**TASK DATA**:
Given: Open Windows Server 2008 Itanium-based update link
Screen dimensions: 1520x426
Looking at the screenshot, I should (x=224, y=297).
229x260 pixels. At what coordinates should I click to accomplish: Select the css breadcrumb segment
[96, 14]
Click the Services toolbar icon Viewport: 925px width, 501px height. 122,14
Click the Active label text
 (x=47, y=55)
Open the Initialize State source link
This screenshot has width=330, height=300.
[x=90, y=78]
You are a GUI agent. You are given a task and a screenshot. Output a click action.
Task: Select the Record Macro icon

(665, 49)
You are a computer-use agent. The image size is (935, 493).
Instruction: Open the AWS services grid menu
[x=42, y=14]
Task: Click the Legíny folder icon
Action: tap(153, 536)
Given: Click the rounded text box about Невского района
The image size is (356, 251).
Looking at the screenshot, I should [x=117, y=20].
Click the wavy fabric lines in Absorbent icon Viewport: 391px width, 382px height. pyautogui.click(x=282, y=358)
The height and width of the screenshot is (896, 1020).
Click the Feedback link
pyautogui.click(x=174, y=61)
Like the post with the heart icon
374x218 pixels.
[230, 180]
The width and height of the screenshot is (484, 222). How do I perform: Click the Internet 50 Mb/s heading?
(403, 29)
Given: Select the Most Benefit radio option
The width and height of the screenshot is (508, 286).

**YOUR TASK**: The full set of records above must be retyped exactly.

**ANSWER BOX**:
Given: Open Windows Server 2008 Itanium-based update link
Screen dimensions: 1520x426
Looking at the screenshot, I should (x=224, y=297).
229x260 pixels. At what coordinates should I click to accomplish: Select the css breadcrumb segment
[96, 14]
Click the Services toolbar icon Viewport: 925px width, 501px height. 122,14
Click the Active label text
 (x=47, y=55)
Open the Initialize State source link
This screenshot has width=330, height=300.
[x=90, y=78]
You are a GUI agent. You are given a task and a screenshot. Output a click action.
Task: Select the Record Macro icon

(665, 49)
You are a computer-use agent. The image size is (935, 493).
Instruction: Open the AWS services grid menu
[x=42, y=14]
Task: Click the Legíny folder icon
Action: tap(153, 536)
Given: Click the rounded text box about Невского района
The image size is (356, 251).
Looking at the screenshot, I should [x=117, y=20].
Click the wavy fabric lines in Absorbent icon Viewport: 391px width, 382px height. pyautogui.click(x=282, y=358)
The height and width of the screenshot is (896, 1020).
Click the Feedback link
pyautogui.click(x=174, y=61)
Like the post with the heart icon
374x218 pixels.
[230, 180]
The width and height of the screenshot is (484, 222). How do I perform: Click the Internet 50 Mb/s heading?
(403, 29)
Given: Select the Most Benefit radio option
The width and height of the screenshot is (508, 286).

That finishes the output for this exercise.